(PROBLEM DETAILS) Copy the records below, starting at the line that contains "Screen dimensions: 1016x635" and continuing through the end of the records, keeping every line of text and leaving out the pictures. Multiply only the coordinates in the answers by 1.4, rounding to whole numbers with halves rounded up.
-- begin DATA --
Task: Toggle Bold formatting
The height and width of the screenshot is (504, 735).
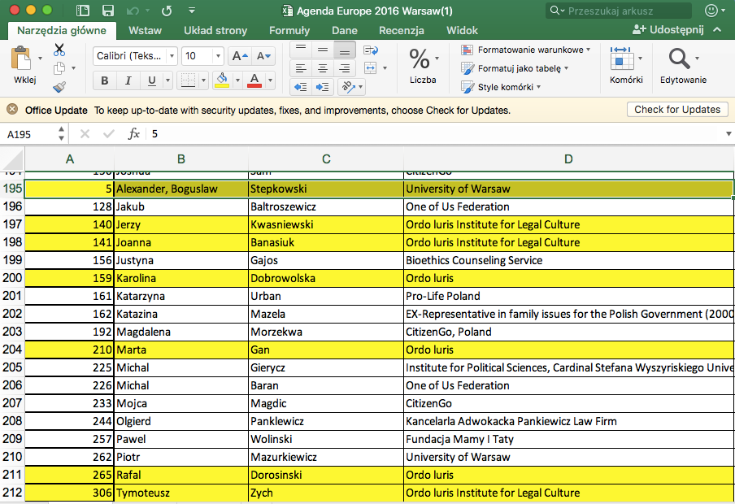Action: point(104,80)
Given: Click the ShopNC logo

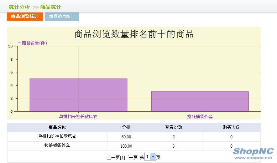Looking at the screenshot, I should coord(253,152).
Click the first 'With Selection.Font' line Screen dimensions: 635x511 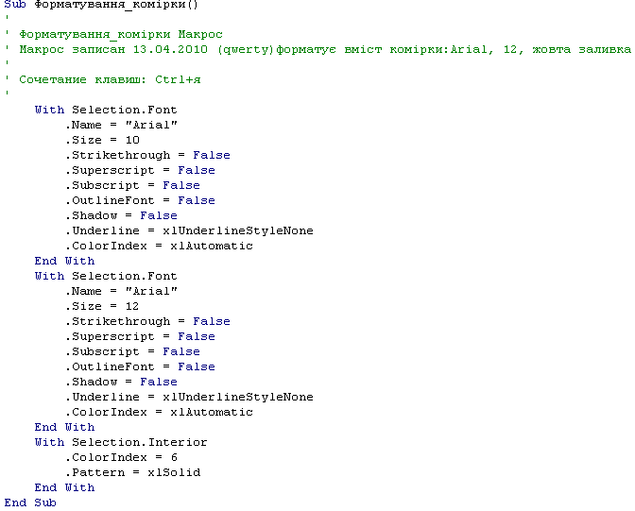point(106,110)
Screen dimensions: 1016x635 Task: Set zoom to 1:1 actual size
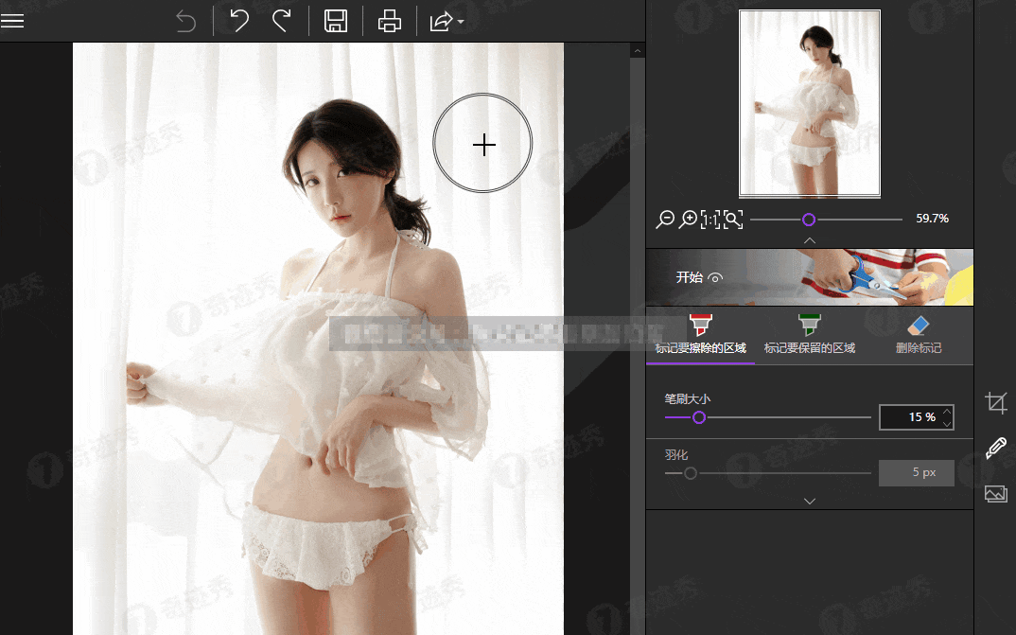pyautogui.click(x=710, y=220)
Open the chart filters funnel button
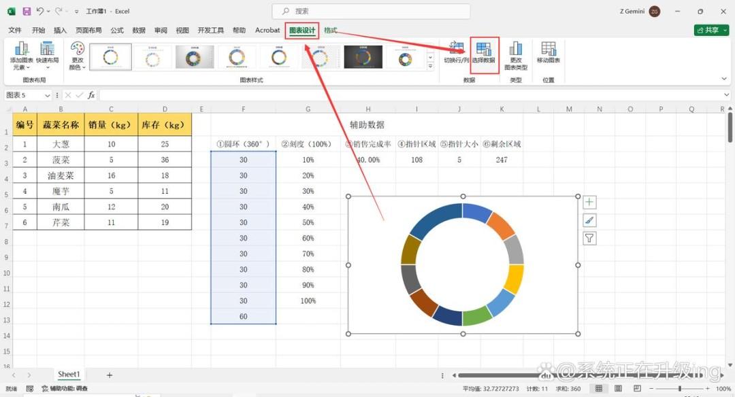 point(589,239)
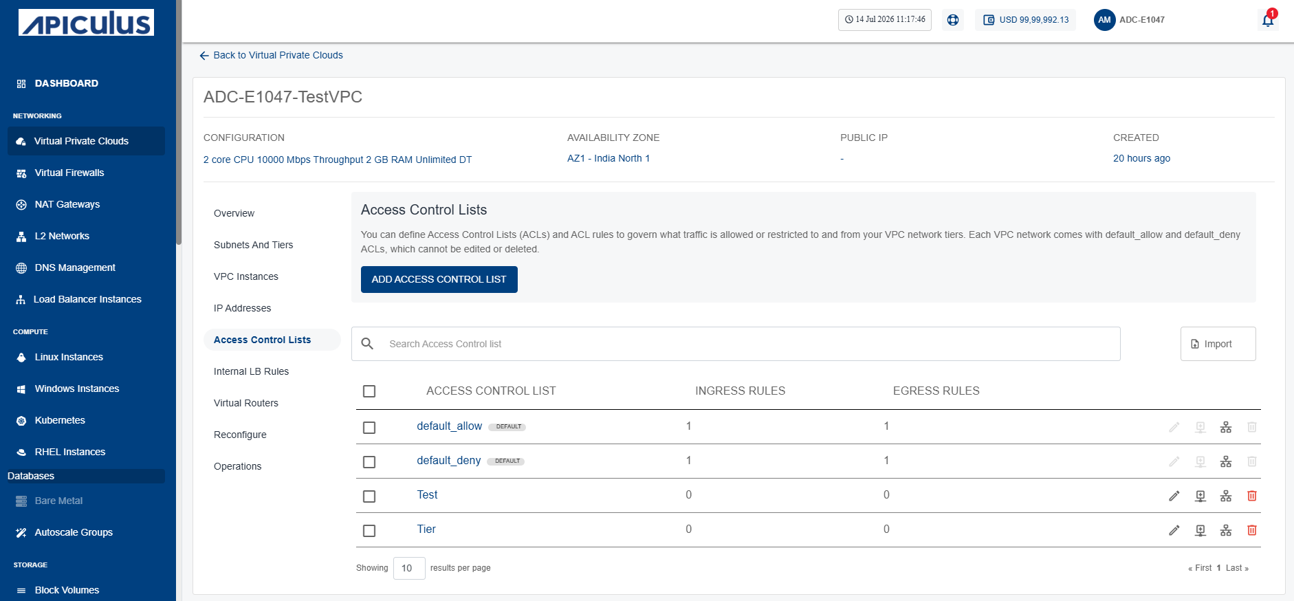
-- end DATA --
(REPLY TO THE EXERCISE)
Screen dimensions: 1016x635 Task: Set zoom to 1:1 actual size
pyautogui.click(x=994, y=308)
Open the chart filters funnel button
 point(825,335)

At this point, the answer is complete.